Page 1 of 1

Problems with 155.247.166.220?

Posted: Thu Oct 01, 2015 1:49 pm
by patermann
I have two slots, one of which is assigned to work server 155.247.166.220 . It finished a work unit yesterday but failed to upload it to the work server, so it sent it to the collection server 155.247.166.219 instead. However, since then, it has been sitting idle, doing nothing, and there are no messages for that slot in the log after the work unit was uploaded. (FAHClient shows the slot as "Ready" and status as "Download" but everything else is 0/Unknown and it has been that way for more than 24 hours now.) The other slot is assigned to work server 171.64.65.99 and is folding away merrily. Everything looks ok on the server status page so I do not understand why it is not working. Any ideas?

Thanks,
patermann

Re: Problems with 155.247.166.220?

Posted: Thu Oct 01, 2015 4:17 pm
by Joe_H
There is a known problem where the client sometimes fails to detect and then retry a failed download or upload attempt. Not a frequent issue, but once this happens the only known way to get out of this is to restart the FAHClient process. Easiest way to do this is a system reboot, or on Windows stop and restart the FAHClient process from task bar icon after pausing folding. Restarting the FAHClient process without a reboot is a bit more involved on Linux and OS X.

Re: Problems with 155.247.166.220?

Posted: Thu Oct 01, 2015 5:27 pm
by bruce
Server 155.247.166.220 seems to be operating normally, so you must have encountered the bug Joe_H is talking about.

Re: Problems with 155.247.166.220?

Posted: Mon Feb 15, 2016 1:43 pm
by Ricky
Some how I have developed this problem with one of my two windows machine. I don't necessarily believe it is having to do with any particular server. If I reboot, I can go about a day running multiple WUs on the CPU and two GPU slots. After about a day of folding, the CPU slot will stall on a download, and never restart without a reboot. This problem started about a week ago.

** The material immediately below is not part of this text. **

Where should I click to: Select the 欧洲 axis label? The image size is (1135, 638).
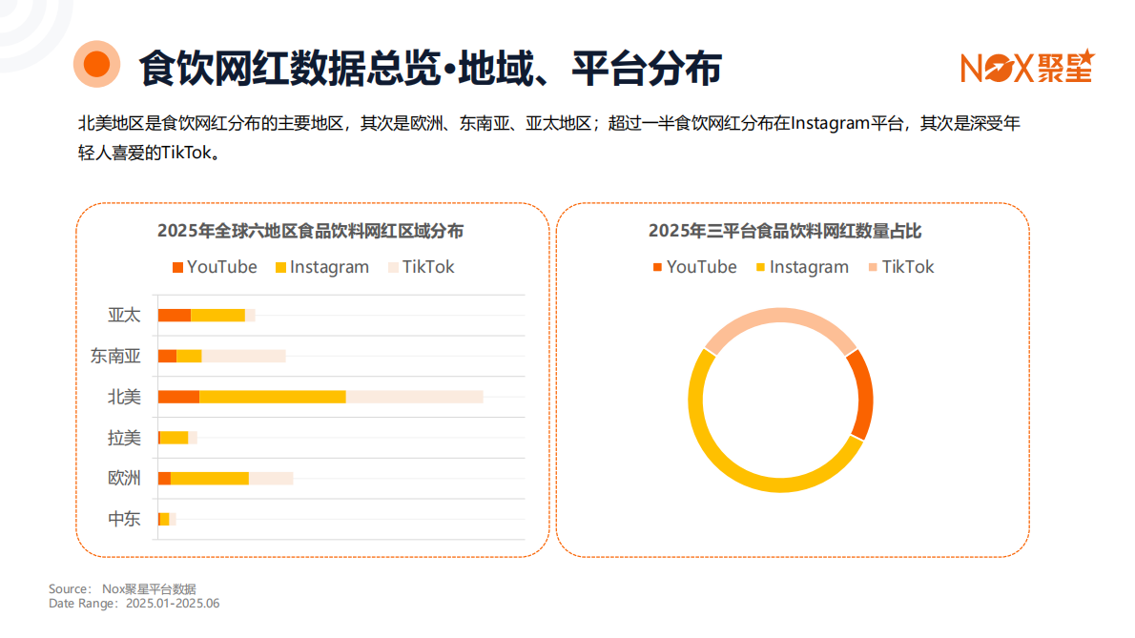pyautogui.click(x=124, y=479)
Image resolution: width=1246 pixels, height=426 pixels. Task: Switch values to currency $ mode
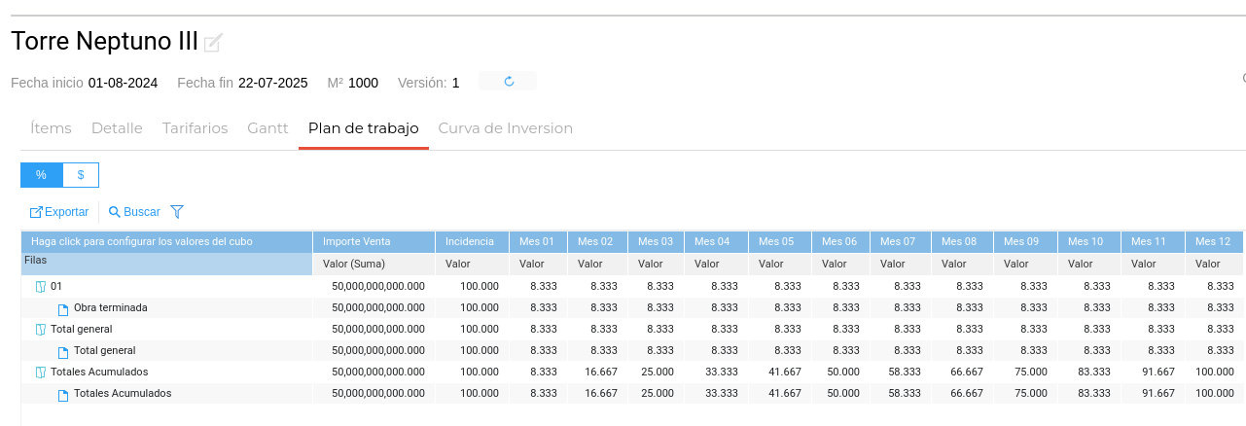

When I reboot, one GPU work unit gets dumped most of the time for bad platform size. I believe this is from the client not reassigning the right WU to the right GPU on restart. One card is a GTX980 and the other is a GTX980ti. So, I have to finish the GPU work units before reboot to guarantee there is nothing to dump. This issue reduces the folding efficiency of the computer substantially. I would be best to give up on folding the CPU slot if I can't resolve the stalled download problem with the CPU slot.

UPDATE:

I had a GPU stall a download while the CPU still had its stalled download. I turned off the Widows firewall. The GPU immediately started its download and completed it. I then rebooted to get the CPU to download, but lost the GTX980ti work unit. There are two copies of FAH listed in the firewall monitor. One was private and the other was public. I have now set the FAHcontrol in the firewall to both pubic and private.

Re: Problems with 155.247.166.220?

Posted: Mon Feb 15, 2016 4:52 pm
by bruce
Ricky wrote:I believe this is from the client not reassigning the right WU to the right GPU on restart. One card is a GTX980 and the other is a GTX980ti.
That's not what's happening. The GTX980 and the GTX980 ti are both classified as GPU type 2, subtype 5 (see GPUs.txt) so FAH treats those two GPUs identically. Even if they're reassigned as you suggest, the WU can be completed by the other GPU.

Internally, they are, in fact, different: a GM204 and a GM200 but the drivers present the same OpenCL 1.2 interface so FAH doesn't distinguish between the two of them. What is not clear is what internal differences might be found within the drivers, but that's a question for NVidia. (I expect that they also present the same CUDA interface, but I have not confirmed that. Not that it matters, though since it isn't currently being used by the FAHCores.)

UPDATE: When a firewall misbehaves, it can get tricky to fix it -- other than moving to a different firewall and hope it doesn't act the same way.